> [Task objective] Identify every line in the material below that contains the string "ptvd", and copy each of those lines in full.

┌─ Available records

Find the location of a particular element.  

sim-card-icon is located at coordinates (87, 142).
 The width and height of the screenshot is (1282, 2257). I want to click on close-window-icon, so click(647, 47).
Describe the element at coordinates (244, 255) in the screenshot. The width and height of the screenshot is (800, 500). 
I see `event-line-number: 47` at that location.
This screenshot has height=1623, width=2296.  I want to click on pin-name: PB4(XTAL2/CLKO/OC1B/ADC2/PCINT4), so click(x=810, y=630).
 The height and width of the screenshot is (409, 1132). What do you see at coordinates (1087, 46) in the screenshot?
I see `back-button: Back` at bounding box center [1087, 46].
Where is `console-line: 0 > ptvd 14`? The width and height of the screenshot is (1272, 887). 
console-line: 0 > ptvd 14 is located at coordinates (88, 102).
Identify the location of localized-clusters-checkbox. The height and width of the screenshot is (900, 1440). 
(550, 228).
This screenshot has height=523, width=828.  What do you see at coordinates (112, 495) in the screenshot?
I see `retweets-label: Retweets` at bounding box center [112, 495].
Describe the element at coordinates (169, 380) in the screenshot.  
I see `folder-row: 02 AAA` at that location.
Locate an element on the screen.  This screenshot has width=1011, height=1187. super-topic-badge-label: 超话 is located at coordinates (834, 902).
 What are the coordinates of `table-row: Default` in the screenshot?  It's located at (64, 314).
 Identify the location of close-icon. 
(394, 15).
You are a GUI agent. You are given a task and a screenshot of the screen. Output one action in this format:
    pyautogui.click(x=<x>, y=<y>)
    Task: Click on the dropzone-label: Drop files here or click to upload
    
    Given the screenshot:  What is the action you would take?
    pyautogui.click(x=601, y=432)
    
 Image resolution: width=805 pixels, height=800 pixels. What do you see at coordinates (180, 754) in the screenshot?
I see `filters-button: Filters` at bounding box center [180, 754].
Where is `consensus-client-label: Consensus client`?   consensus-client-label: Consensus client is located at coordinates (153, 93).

└─

> [Task answer]
Where is `console-line: 0 > ptvd 14`? The width and height of the screenshot is (1272, 887). 
console-line: 0 > ptvd 14 is located at coordinates (88, 102).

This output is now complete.